Do recent black immigrants to the US outperform native blacks?
- snitzoid
- 2 hours ago
- 3 min read
The economist Thomas Sowell has argued for many decades that, despite years of mistreatment at the hands of whites, until the late 1960s, the Black culture had proved itself to be remarkably resilient, clocking cohabitation rates (even when it was illegal to marry), employment rates, crime rates, similar to the White population (and closing the education gap).
He argues that Blacks aren't doomed by the color of their skin to fail. He also points out that recent Black immigrants have thrived in the US, calling into question whether one's skin color is an automatic disqualifier in this country to success.
I've attached below some nuance on Sowell's hypothesis.

1. Employment and Unemployment
Sowell's Claim: Prior to the late 1960s, Blacks had similar rates of employment and unemployment to whites.
Where it’s accurate: If you look back to the late 19th century and the first half of the 20th century, the labor force participation rate for Black men was often equal to or higher than that of white men.
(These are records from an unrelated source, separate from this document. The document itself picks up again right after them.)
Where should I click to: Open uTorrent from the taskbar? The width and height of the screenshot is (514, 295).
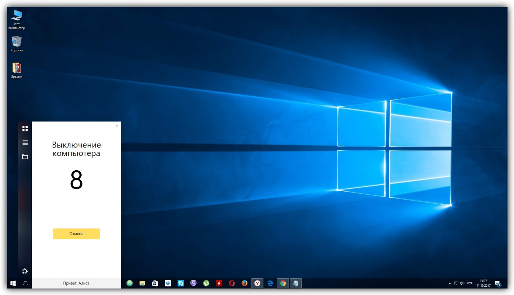pyautogui.click(x=206, y=283)
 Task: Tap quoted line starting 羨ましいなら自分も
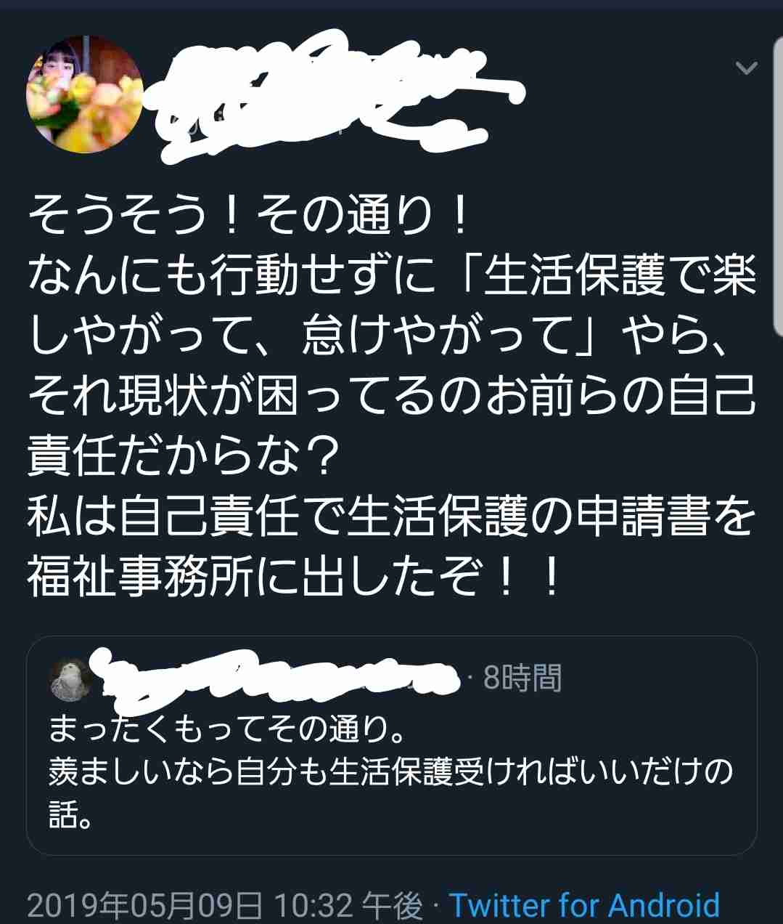(391, 771)
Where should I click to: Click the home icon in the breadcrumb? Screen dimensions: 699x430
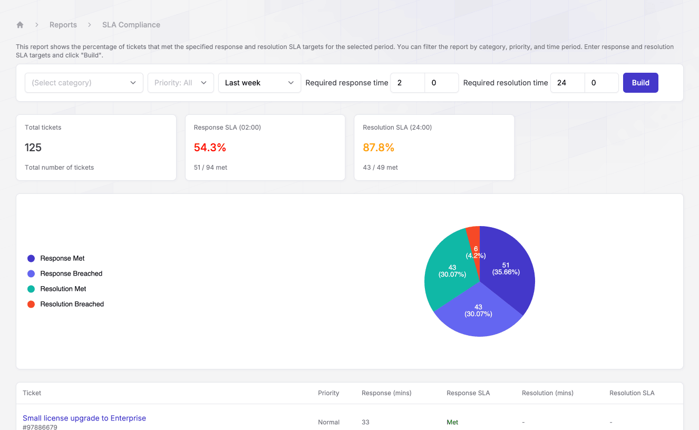(20, 24)
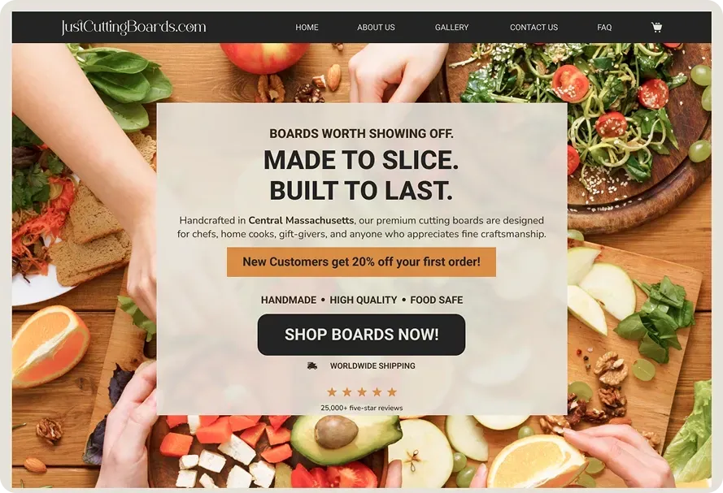
Task: Click the first review star
Action: point(332,392)
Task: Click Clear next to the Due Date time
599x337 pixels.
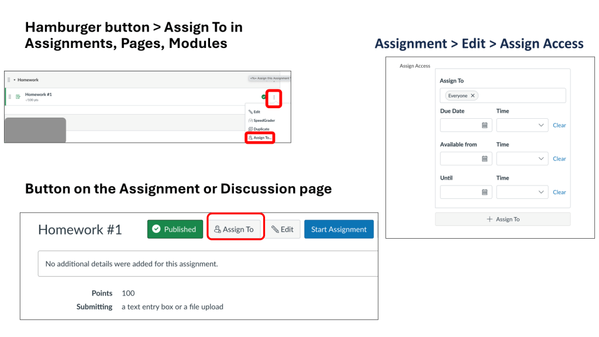Action: click(559, 125)
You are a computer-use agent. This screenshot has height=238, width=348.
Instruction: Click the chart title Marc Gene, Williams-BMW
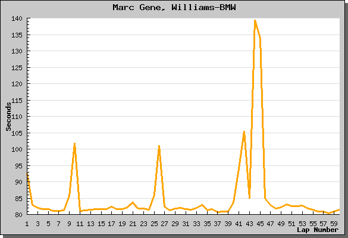[174, 7]
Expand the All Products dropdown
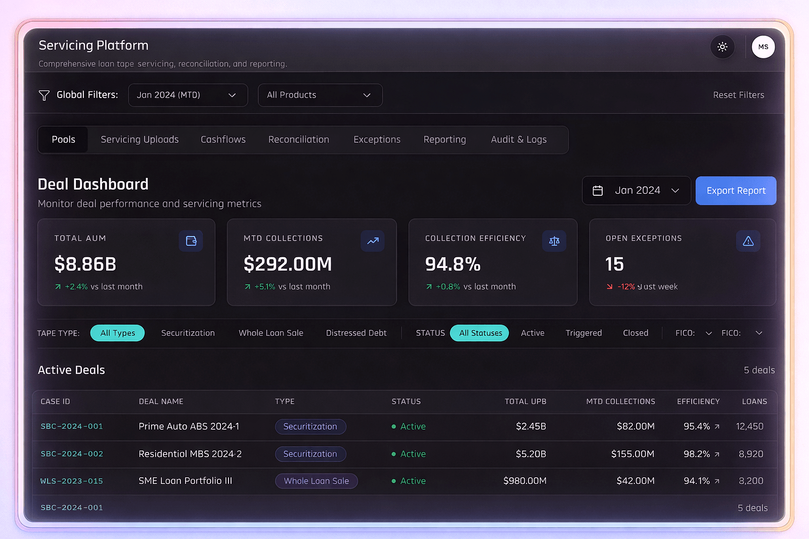The width and height of the screenshot is (809, 539). [320, 95]
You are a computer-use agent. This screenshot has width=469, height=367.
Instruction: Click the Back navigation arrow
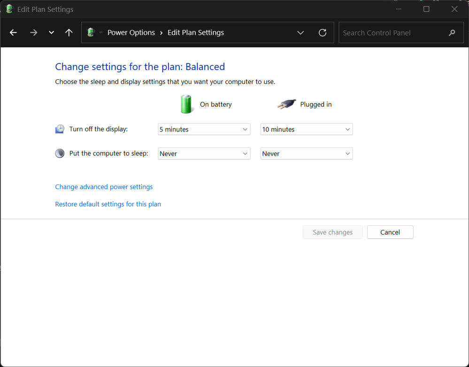(x=13, y=33)
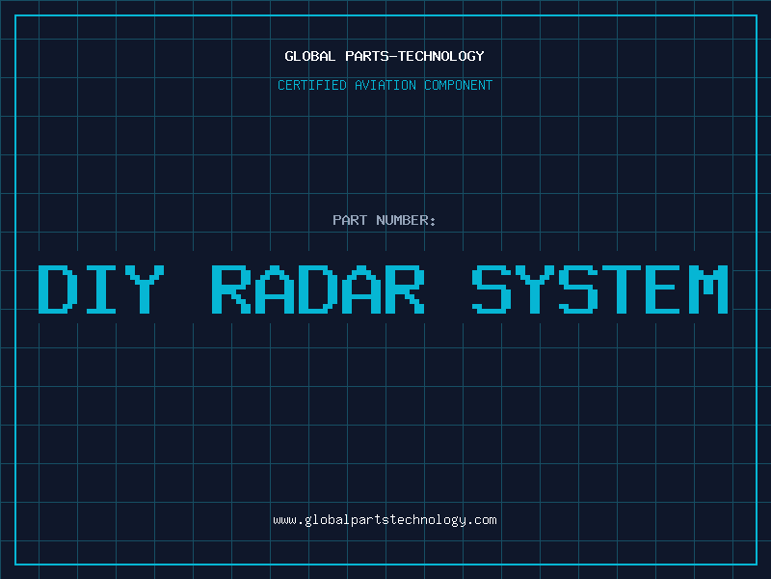Screen dimensions: 771x579
Task: Click the final letter M in SYSTEM
Action: (708, 290)
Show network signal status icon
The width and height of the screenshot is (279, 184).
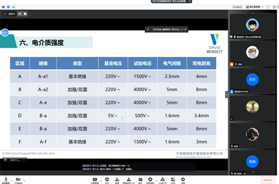point(13,7)
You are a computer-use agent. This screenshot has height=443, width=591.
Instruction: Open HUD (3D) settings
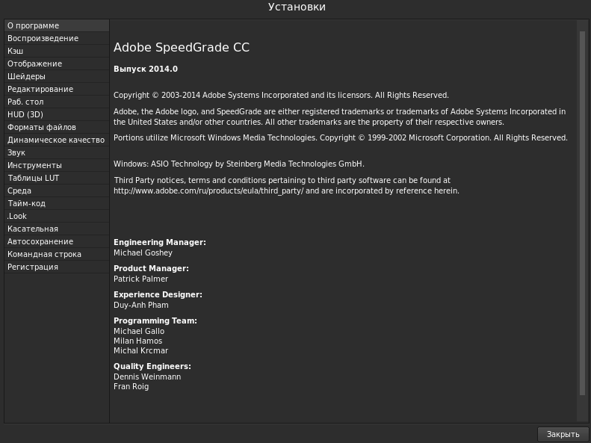click(x=25, y=114)
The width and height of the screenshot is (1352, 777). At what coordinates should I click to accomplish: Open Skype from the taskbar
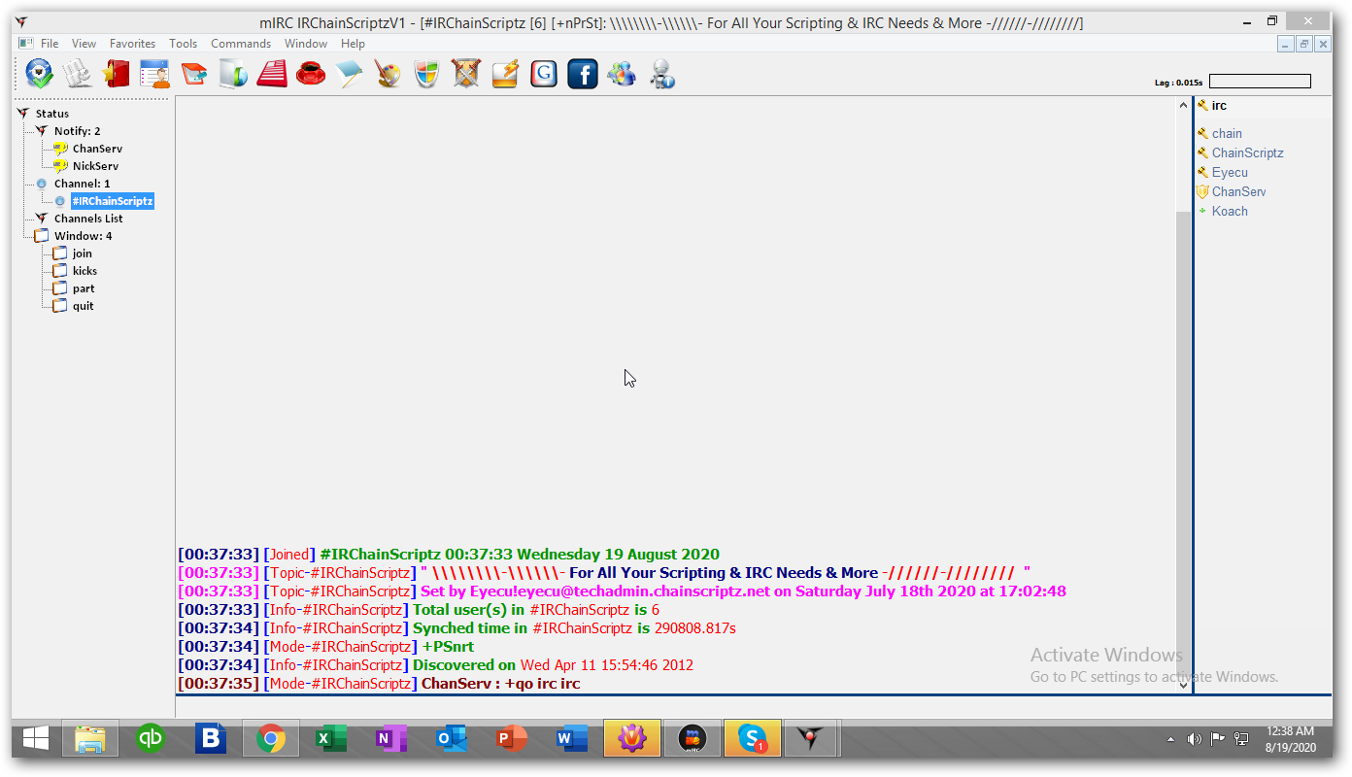753,739
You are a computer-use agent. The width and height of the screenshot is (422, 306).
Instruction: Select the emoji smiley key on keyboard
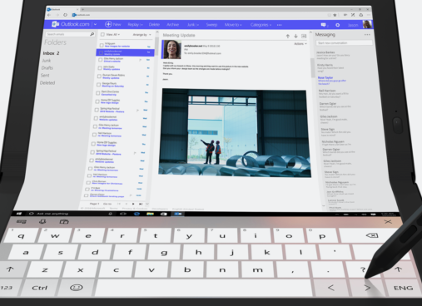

For instance, in the 1900 through 1930 censuses, Black unemployment was frequently lower than or equal to white unemployment.
The Nuance: This wasn't necessarily a sign of economic parity; it was a function of necessity. In the agrarian South, Black Americans had to work to survive, often under sharecropping systems or in low-wage domestic and agricultural labor.
The Shift: Sowell argues that the minimum wage laws (like the Fair Labor Standards Act updates in the 1950s and 60s) and welfare expansion priced low-skilled Black youth out of the market, causing the unemployment gap to widen dramatically by the late 1960s. Mainstream economists agree that a gap widened significantly during this era, though they heavily debate the causes, often pointing to the decline of manufacturing jobs in the cities (deindustrialization) and ongoing workplace discrimination.
2. Crime Rates
Sowell's Claim: Prior to the 1960s, crime rates among Black Americans were much closer to those of white Americans.
Where it’s accurate: Sowell frequently highlights that the massive spike in violent crime and the dramatic divergence in racial crime statistics occurred during the mid-to-late 1960s and 1970s. Historical data confirms that urban violent crime rates rose sharply across the board during this period, and disproportionately so in urban Black communities.
The Nuance: While the gap widened dramatically in the 1960s, it is historically inaccurate to say crime rates were virtually identical before then. Criminologists and historians note that dating back to the early 20th century, Black Americans in major cities did have higher recorded arrest rates for violent offenses than whites, a trend heavily compounded by intense poverty, high housing density in segregated neighborhoods, and documented biases in early urban policing.
3. Education After the Great Migration
Sowell's Claim: After migrating to northern cities, Black Americans reached a similar level of education as whites.
Where it’s accurate: The Great Migration (1910–1970) dramatically closed the racial education gap. Black families moving North gained immense access to better-funded, non-segregated school systems compared to the Jim Crow South. Studies show that children of migrants gained an average of nearly a full year of additional schooling just by relocating North.
The Nuance: While the gap narrowed substantially, it did not entirely disappear. Northern schools, while legally integrated in many places, became functionally segregated due to "redlining" (discriminatory housing and lending practices) and "white flight" to the suburbs. This concentrated Black students in underfunded inner-city school districts, preventing full parity in graduation rates and educational attainment with the broader white population.
Sowell uses these historical data points to argue that the cultural and economic trajectory of Black Americans was improving organically before major federal interventions, and that post-1960s policies (like the Great Society welfare programs) inadvertently disrupted that progress.